In Point III, defendant maintains that the judge erred by addressing his PCR claims before his direct appeal had been concluded. For that reason, he urges us to permit him to preserve for subsequent review his ineffective assistance of counsel claims, which he has not briefed here on direct appeal, but which were the subject of his PCR petition. We agree with defendant that such result is fair and should be permitted.
We also agree with defendant's contention that the judge should have refrained from hearing defendant's PCR. Once defendant filed an appeal on January 9, 2008 from his December 14, 2007 conviction, the Law Division should have dismissed the PCR without prejudice, pending the disposition of defendant's direct appeal in light of the provisions of Rule 2:9-1(a).

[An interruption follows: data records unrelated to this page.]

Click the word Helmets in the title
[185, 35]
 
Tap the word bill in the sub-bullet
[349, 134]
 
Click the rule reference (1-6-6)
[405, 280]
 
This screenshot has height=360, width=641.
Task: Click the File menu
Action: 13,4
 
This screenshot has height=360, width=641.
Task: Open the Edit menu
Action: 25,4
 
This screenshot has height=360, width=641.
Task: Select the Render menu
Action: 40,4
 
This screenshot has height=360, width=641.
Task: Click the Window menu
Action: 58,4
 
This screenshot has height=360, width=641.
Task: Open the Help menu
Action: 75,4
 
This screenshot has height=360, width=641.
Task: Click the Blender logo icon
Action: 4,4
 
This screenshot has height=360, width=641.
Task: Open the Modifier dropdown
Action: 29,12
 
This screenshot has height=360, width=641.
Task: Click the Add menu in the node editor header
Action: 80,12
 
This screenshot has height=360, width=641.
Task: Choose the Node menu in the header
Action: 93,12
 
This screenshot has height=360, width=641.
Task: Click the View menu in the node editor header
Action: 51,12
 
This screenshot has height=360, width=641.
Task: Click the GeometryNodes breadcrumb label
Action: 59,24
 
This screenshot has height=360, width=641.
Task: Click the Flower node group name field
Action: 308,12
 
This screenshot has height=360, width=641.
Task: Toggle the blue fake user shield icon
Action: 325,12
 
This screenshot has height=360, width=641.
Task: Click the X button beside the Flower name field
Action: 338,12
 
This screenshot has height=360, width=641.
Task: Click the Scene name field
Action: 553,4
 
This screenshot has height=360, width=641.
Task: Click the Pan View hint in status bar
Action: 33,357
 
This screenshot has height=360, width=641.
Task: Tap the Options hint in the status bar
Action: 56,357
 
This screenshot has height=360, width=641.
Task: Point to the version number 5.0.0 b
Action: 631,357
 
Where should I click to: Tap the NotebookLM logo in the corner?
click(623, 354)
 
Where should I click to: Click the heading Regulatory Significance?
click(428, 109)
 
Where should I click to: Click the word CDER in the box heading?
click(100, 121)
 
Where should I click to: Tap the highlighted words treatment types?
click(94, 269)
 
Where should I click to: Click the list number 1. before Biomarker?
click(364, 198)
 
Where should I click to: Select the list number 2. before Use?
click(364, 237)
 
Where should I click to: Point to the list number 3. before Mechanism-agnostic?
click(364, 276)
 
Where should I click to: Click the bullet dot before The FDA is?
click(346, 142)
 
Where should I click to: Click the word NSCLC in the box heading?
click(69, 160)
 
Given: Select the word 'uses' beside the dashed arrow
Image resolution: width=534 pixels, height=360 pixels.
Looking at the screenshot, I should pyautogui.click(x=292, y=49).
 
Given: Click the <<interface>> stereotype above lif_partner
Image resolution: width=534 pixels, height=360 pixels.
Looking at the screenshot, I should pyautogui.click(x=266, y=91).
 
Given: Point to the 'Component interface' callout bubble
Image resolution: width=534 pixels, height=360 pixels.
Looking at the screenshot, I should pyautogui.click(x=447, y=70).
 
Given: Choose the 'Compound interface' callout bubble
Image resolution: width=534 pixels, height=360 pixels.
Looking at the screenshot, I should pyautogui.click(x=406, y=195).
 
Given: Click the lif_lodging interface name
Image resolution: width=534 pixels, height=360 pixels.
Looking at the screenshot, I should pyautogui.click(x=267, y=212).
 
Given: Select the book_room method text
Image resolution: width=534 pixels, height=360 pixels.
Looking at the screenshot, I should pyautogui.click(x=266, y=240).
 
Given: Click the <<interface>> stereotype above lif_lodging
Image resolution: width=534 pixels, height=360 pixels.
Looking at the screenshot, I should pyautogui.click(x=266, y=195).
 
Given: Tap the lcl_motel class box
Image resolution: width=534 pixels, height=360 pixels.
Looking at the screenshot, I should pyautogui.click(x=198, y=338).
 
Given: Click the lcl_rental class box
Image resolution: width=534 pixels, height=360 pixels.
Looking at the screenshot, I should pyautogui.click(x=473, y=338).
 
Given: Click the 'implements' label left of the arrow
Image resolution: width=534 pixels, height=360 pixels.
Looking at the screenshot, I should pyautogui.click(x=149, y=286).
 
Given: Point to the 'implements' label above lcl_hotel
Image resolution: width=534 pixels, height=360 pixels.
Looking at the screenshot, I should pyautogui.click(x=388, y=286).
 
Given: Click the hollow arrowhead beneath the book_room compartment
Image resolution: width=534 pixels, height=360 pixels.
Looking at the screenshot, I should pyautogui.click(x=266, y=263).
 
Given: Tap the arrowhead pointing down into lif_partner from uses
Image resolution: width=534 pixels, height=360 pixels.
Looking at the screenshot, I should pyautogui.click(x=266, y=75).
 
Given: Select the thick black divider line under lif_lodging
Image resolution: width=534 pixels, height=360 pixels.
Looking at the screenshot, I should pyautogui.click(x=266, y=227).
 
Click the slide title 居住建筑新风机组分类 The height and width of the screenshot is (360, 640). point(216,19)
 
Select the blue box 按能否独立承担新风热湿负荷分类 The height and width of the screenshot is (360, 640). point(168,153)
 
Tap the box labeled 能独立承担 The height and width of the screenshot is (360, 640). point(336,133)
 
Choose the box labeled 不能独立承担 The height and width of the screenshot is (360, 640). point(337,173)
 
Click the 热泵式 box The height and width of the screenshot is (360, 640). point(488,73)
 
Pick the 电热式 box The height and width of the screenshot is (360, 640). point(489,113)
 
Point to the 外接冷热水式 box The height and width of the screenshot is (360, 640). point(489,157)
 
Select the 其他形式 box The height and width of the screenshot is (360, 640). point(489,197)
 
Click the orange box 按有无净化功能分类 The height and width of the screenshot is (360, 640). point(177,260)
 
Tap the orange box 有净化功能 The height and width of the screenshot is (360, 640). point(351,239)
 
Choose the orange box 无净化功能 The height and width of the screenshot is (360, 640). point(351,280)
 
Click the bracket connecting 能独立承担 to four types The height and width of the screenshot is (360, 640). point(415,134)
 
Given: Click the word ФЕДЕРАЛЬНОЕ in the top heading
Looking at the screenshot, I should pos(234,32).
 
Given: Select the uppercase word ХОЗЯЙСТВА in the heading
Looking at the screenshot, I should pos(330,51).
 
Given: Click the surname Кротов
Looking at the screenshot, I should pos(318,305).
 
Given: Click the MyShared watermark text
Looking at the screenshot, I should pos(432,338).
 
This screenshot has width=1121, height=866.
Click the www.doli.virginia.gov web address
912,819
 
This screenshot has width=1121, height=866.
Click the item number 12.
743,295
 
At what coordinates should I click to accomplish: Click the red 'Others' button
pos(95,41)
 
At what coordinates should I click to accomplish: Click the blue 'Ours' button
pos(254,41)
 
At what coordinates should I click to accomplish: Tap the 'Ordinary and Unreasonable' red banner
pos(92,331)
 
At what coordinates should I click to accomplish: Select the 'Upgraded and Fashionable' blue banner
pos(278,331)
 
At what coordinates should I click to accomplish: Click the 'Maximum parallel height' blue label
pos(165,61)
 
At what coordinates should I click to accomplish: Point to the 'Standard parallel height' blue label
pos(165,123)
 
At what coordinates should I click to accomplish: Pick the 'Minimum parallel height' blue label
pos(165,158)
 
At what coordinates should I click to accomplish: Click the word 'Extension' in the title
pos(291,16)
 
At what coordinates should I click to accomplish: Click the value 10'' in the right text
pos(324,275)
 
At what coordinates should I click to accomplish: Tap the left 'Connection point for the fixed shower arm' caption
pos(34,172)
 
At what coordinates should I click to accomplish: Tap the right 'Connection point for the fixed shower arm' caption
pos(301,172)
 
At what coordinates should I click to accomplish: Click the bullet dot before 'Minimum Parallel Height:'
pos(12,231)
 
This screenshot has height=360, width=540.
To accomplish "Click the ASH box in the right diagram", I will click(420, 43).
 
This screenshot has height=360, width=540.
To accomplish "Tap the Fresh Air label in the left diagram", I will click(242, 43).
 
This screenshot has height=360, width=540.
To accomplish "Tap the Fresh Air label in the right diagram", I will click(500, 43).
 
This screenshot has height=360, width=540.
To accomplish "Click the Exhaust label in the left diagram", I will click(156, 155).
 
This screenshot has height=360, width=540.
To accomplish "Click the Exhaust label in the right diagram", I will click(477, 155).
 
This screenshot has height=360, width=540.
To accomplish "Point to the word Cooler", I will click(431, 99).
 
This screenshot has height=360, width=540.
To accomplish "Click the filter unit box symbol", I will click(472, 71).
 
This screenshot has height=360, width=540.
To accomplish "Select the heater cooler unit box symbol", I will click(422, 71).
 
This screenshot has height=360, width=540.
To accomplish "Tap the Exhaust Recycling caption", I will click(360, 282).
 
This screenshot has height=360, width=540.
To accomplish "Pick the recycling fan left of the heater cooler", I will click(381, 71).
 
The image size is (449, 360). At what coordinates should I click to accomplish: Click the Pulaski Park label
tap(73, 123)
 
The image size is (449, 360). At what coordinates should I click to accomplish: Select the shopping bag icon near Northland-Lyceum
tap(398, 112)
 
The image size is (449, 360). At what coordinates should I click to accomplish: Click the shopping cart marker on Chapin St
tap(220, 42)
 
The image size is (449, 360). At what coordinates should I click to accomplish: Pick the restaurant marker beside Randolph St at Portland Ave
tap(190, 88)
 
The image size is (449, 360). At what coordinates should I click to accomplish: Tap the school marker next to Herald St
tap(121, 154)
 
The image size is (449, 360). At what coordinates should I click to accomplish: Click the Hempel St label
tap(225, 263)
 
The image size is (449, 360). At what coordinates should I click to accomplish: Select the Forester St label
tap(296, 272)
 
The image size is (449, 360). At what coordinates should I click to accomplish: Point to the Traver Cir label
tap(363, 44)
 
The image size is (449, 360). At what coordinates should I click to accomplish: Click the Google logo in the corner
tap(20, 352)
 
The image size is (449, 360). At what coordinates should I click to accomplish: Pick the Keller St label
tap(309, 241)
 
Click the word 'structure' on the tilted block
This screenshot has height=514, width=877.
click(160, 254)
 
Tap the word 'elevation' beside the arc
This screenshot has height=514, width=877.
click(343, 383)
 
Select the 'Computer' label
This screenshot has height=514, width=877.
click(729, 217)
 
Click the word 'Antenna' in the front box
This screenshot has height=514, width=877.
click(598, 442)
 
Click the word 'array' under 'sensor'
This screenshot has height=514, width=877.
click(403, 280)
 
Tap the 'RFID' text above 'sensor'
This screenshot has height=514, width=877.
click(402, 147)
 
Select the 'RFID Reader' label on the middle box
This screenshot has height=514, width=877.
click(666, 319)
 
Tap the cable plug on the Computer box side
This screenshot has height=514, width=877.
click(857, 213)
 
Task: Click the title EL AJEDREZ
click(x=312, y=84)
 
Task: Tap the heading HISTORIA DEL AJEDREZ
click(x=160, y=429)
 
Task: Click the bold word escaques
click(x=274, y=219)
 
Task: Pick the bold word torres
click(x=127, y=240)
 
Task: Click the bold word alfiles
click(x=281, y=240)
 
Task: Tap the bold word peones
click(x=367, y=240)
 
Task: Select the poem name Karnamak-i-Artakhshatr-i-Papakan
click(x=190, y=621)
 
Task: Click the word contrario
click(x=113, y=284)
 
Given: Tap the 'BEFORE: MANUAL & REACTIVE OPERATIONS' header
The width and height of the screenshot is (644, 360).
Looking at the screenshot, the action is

However, although we agree with defendant that the denial of his PCR petition should be preserved for separate appellate review, we will require defendant to file a separate notice of appeal, after which the Clerk's Office will calendar defendant's appeal of the denial of his PCR petition. We recognize that such filing will be outside the forty-five day deadline for the filing of a notice of appeal that is specified in Rule 2:4-1(a); however, because defendant did file a timely notice of appeal, though under the present docket number, we perceive no harm in permitting an untimely filing of a notice of appeal concerning the March 5, 2009 denial of his PCR petition.
Defendant's conviction and sentence are affirmed. The March 5, 2008 denial of defendant's PCR petition is preserved for subsequent appellate review once defendant files a new notice of appeal, which must be accomplished within forty-five days.
Remanded for correction of the JOC to specify the concurrent sentence on count four and the consecutive sentence on count five.